## DATA SHOWN
----------------------------------------
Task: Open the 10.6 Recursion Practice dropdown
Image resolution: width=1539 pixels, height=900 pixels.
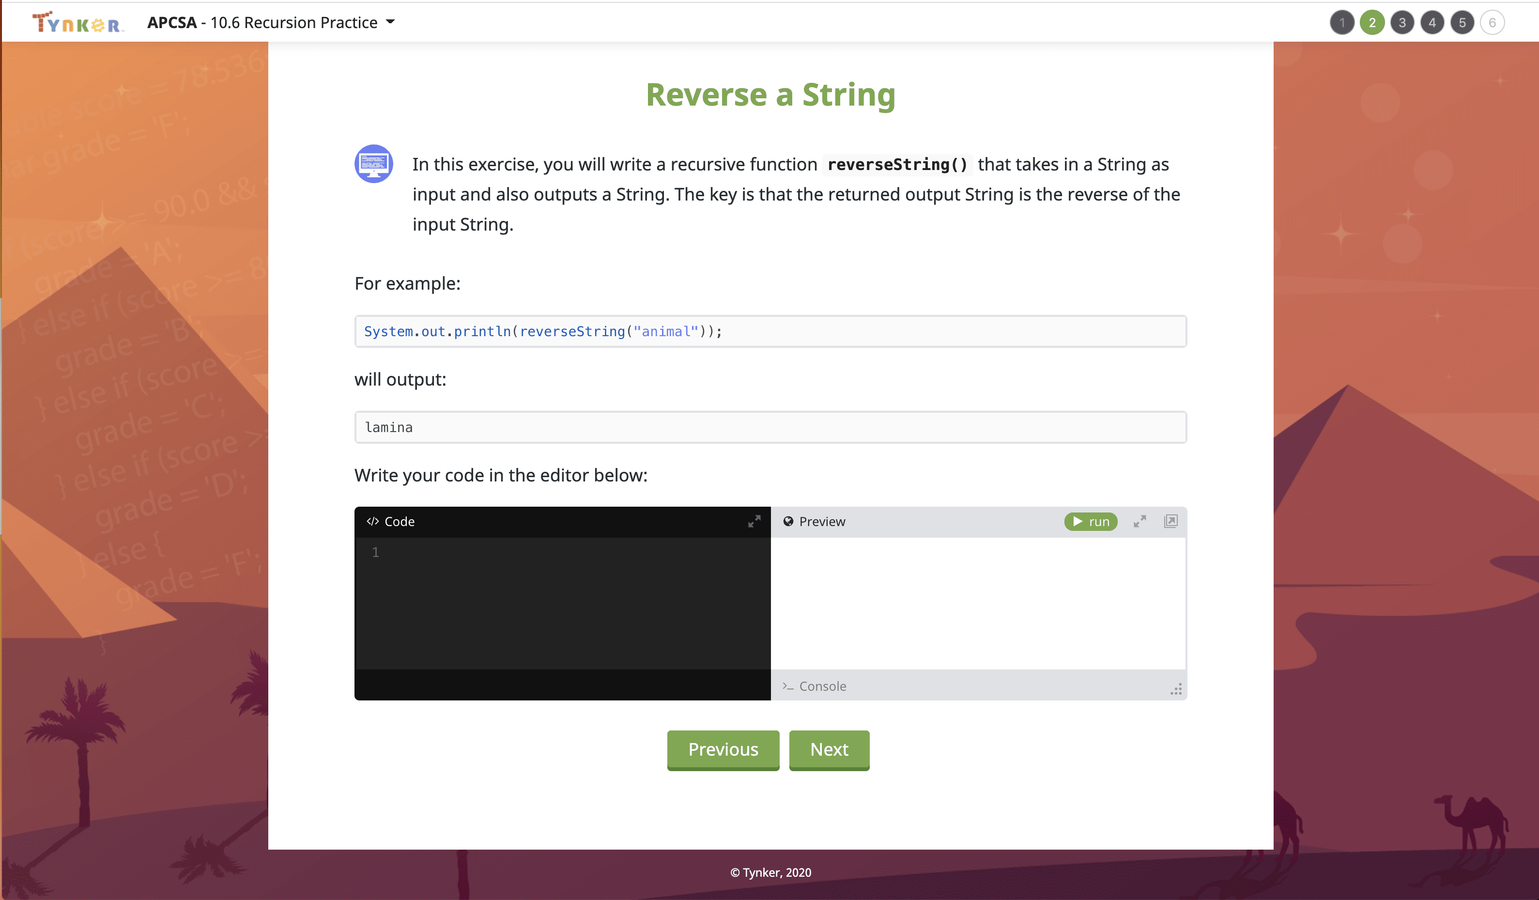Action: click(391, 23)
----------------------------------------
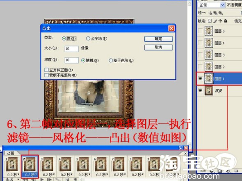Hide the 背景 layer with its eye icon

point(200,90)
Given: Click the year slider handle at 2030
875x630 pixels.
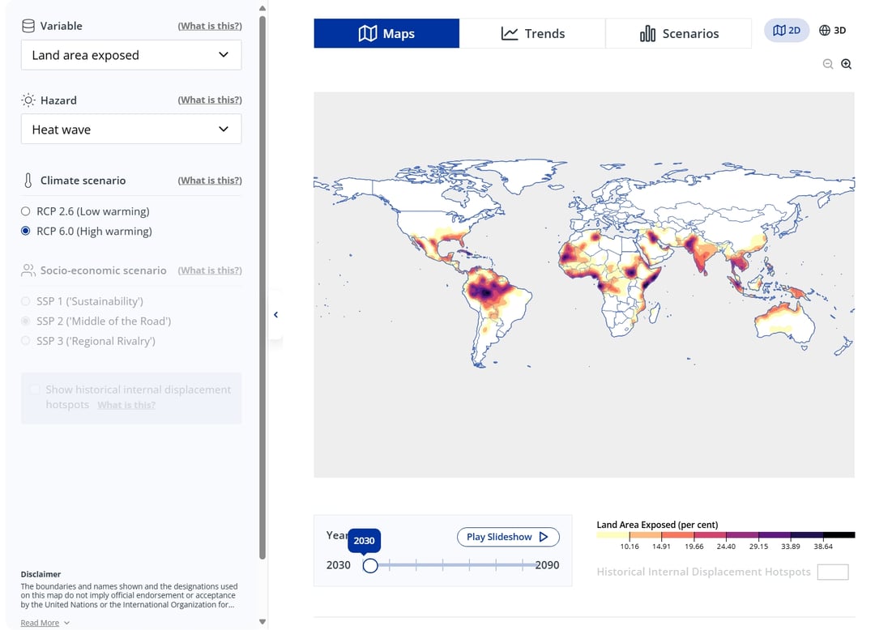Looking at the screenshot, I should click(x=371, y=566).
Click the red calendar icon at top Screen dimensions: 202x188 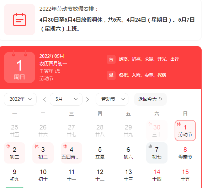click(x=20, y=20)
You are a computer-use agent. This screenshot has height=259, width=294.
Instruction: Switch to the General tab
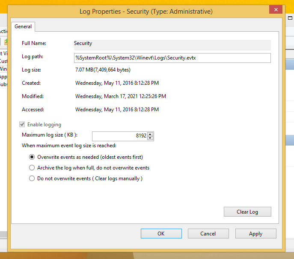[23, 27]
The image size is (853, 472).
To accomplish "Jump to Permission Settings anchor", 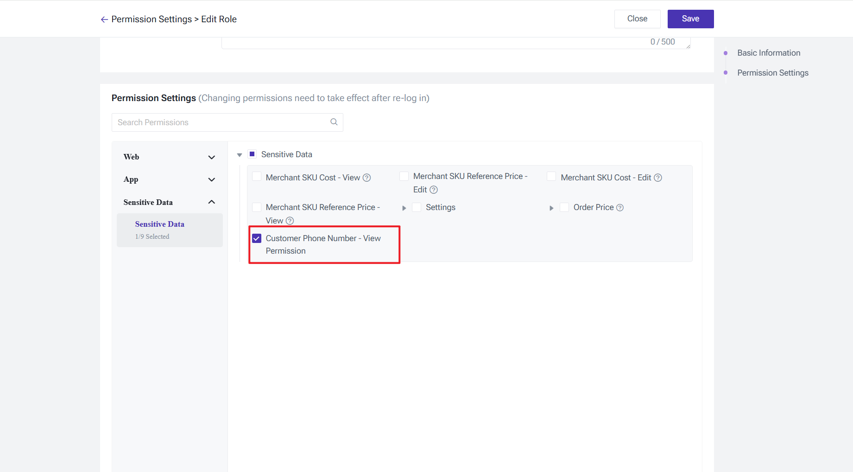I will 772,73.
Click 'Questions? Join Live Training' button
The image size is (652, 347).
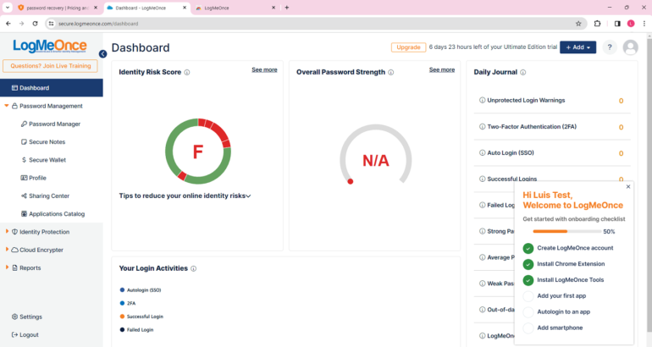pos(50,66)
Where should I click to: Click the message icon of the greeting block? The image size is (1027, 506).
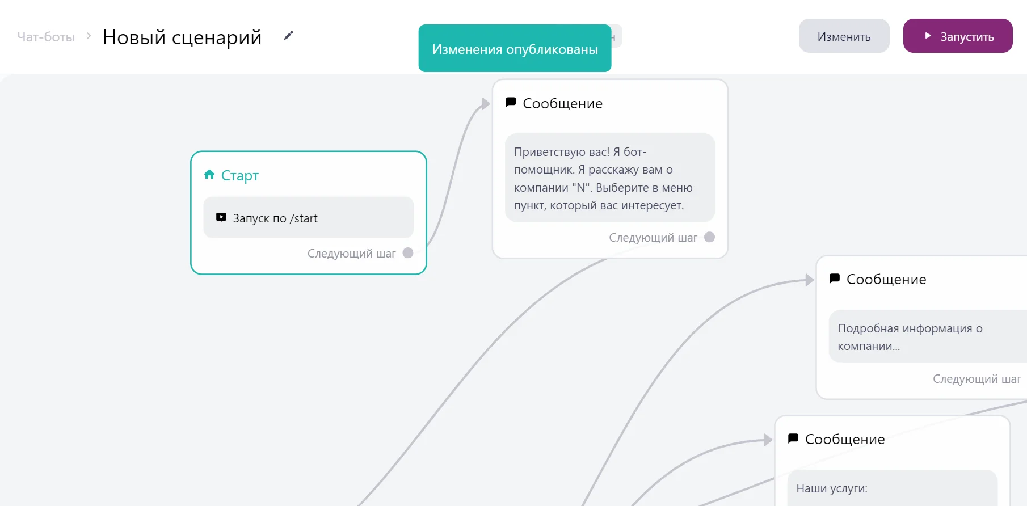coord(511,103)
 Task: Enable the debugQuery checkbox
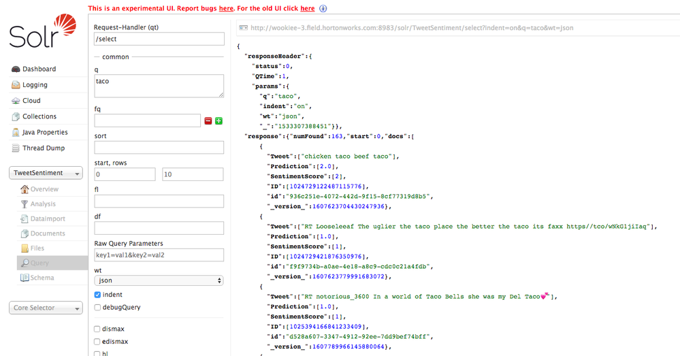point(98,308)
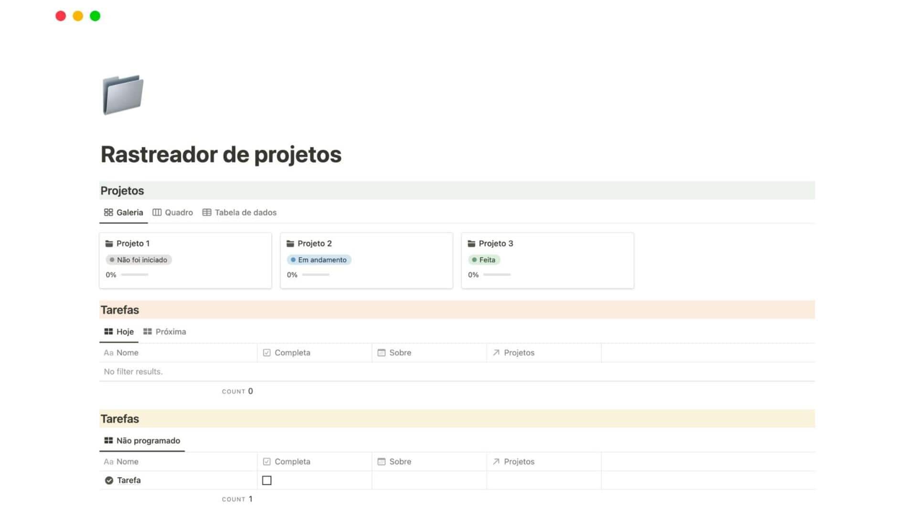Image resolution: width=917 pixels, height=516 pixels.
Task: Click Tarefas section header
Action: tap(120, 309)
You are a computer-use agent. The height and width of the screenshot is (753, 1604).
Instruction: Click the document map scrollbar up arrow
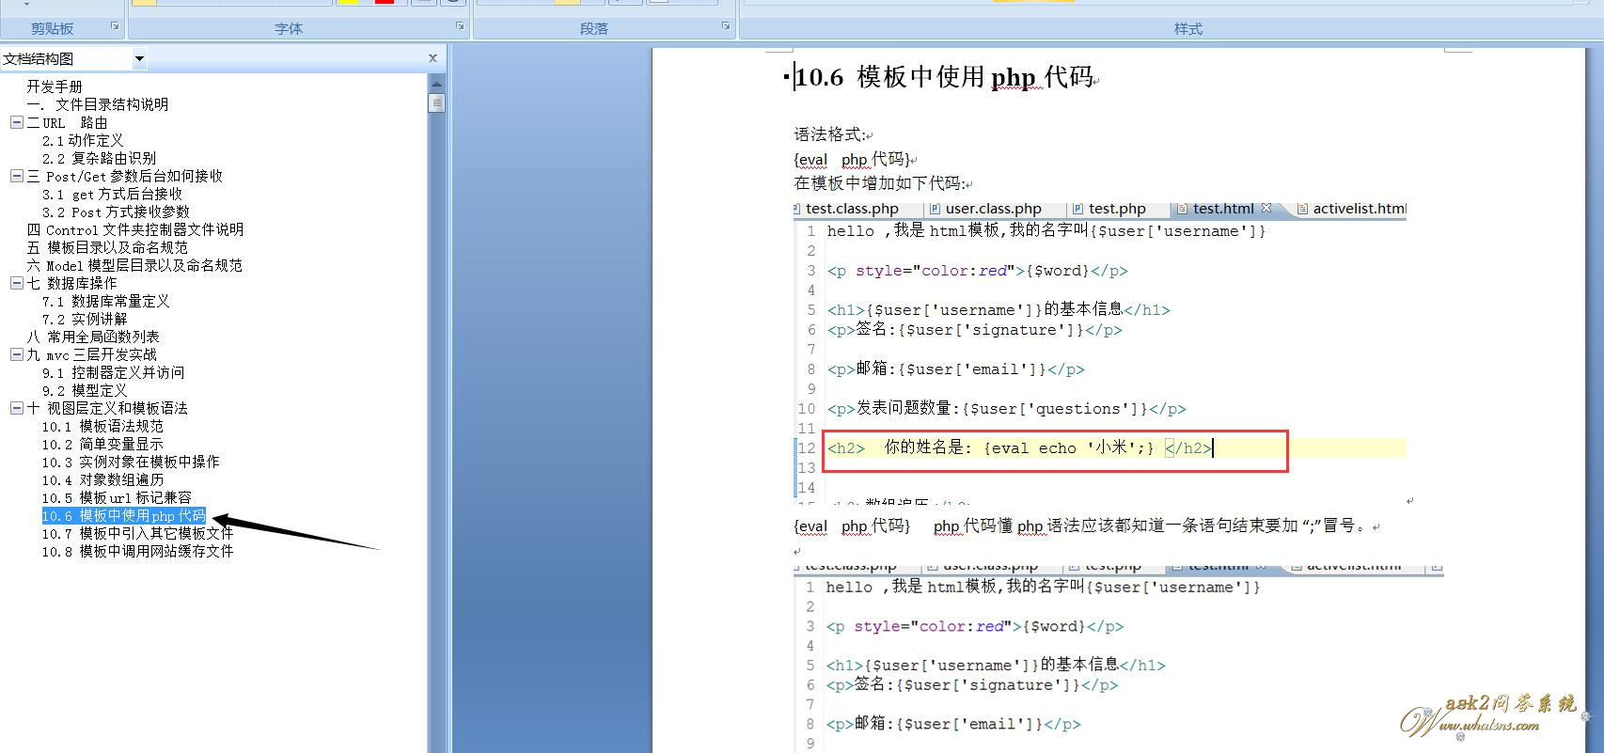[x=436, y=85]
----------------------------------------
## TASK BRIEF
Format the stretch from the line containing "Click 'Questions? Join Live Training' button" through the line containing "[x=436, y=85]" as a Markdown table with columns Row and Line, leaving out blank lines and pictures.

## FINISHED EXERCISE
| Row | Line |
|---|---|
| 1 | Click 'Questions? Join Live Training' button |
| 2 | The image size is (652, 347). |
| 3 | pos(50,66) |
| 4 | Where should I click to: Click the message icon of the greeting block? The image size is (1027, 506). |
| 5 | coord(511,103) |
| 6 |  Task: Enable the debugQuery checkbox |
| 7 | point(98,308) |
| 8 | Image resolution: width=917 pixels, height=516 pixels. |
| 9 | Task: Click Tarefas section header |
| 10 | Action: tap(120, 309) |
| 11 | You are a computer-use agent. The height and width of the screenshot is (753, 1604). |
| 12 | Instruction: Click the document map scrollbar up arrow |
| 13 | [x=436, y=85] |